Just the prospect of Americans holding an Iranian diplomat hostage must be playing well in U.S. living rooms. As many minds bear seared images of U.S. hostages in Tehran being pushed around while blindfolded, the thought of turnabout must seem like fair play.
Of course no one has yet claimed responsibility for the missing Iranian, second secretary at the Iranian Embassy in Baghdad. He’d been planning to visit the development of an Iranian bank in Iraq’s largest city. His kidnapping tosses a big rock in the already disturbed waters between the U.S. and Iran.
With a large American military buildup in Iraq and the Persian Gulf, the concerns of Iran’s weapons of mass destruction, the set up of 300 nuclear enriching centrifuges, the ordering of U.S. military to capture or kill Iranian agents plotting against our troops in Iraq, and the deteriorating rhetoric between Washington and Tehran has a similar feel to Iraq pre-invasion.
Only this time, my guess is we don’t invade after the Israeli raid on Iran’s nuclear facilities. But we will be there in ample forces to contain any blowback aimed at our best friend in the region.
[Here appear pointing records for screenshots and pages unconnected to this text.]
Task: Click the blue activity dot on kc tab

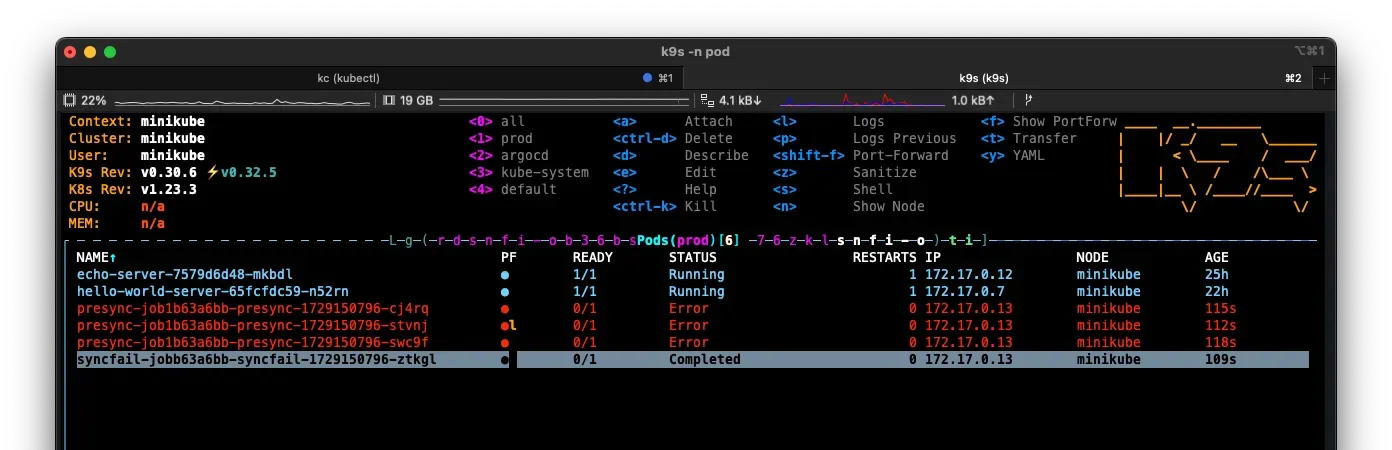Action: [647, 78]
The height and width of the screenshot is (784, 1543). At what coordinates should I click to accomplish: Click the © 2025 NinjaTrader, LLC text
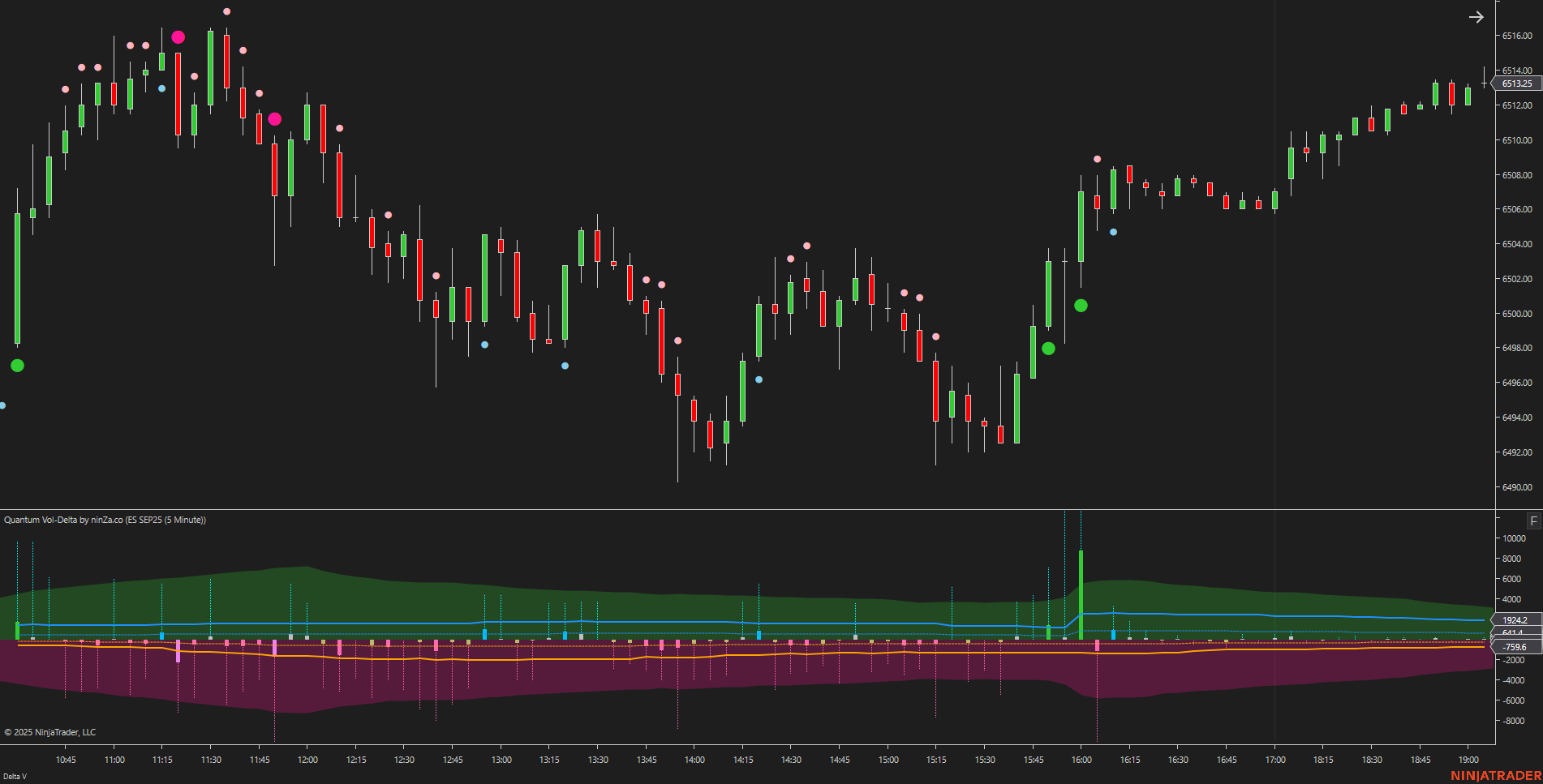50,732

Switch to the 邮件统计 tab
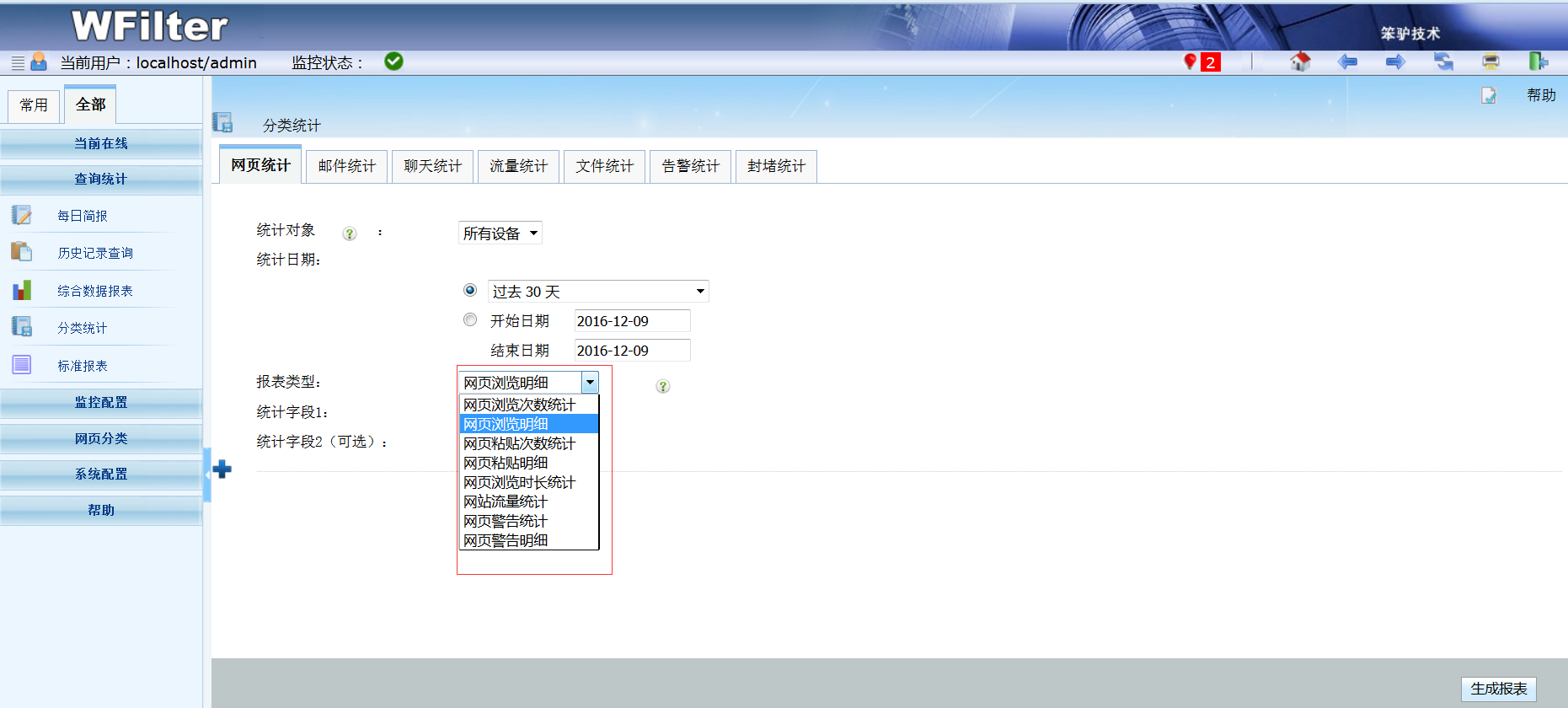coord(346,166)
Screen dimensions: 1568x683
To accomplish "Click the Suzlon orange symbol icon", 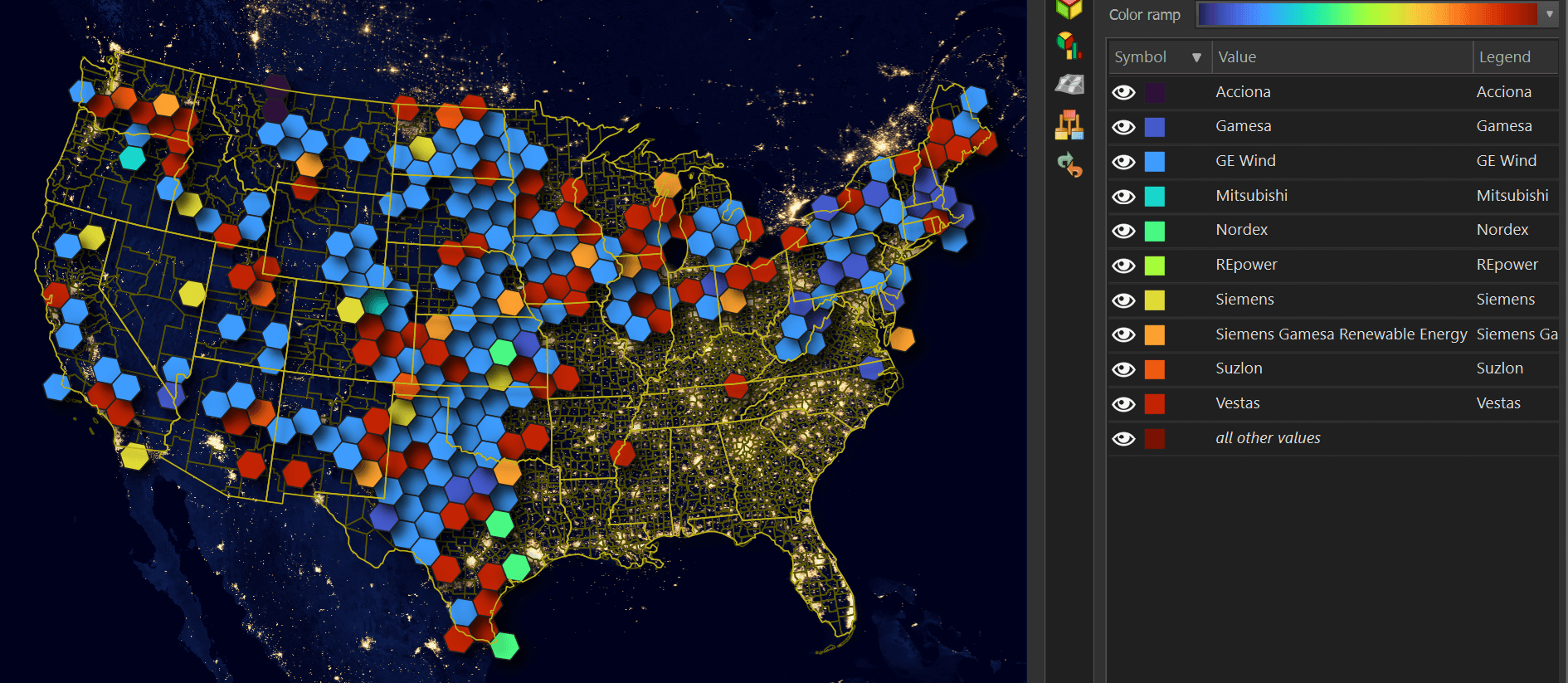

A lesson is coming Mr. Ahmadinejad, courtesy of George and Ehud. Whether Bush’s poodle joins in, remains to be seen?
P.S. There's even a political leader/bomber link, a la Osama bin Laden's connection to Saddam Hussein. Only this time the leader and bomber are one in the same. An Iraqi member of Parliament stands convicted for an embassy bombing in Kuwait in 1983, yet he serves in the people's legislature in the Middle East's newest democracy!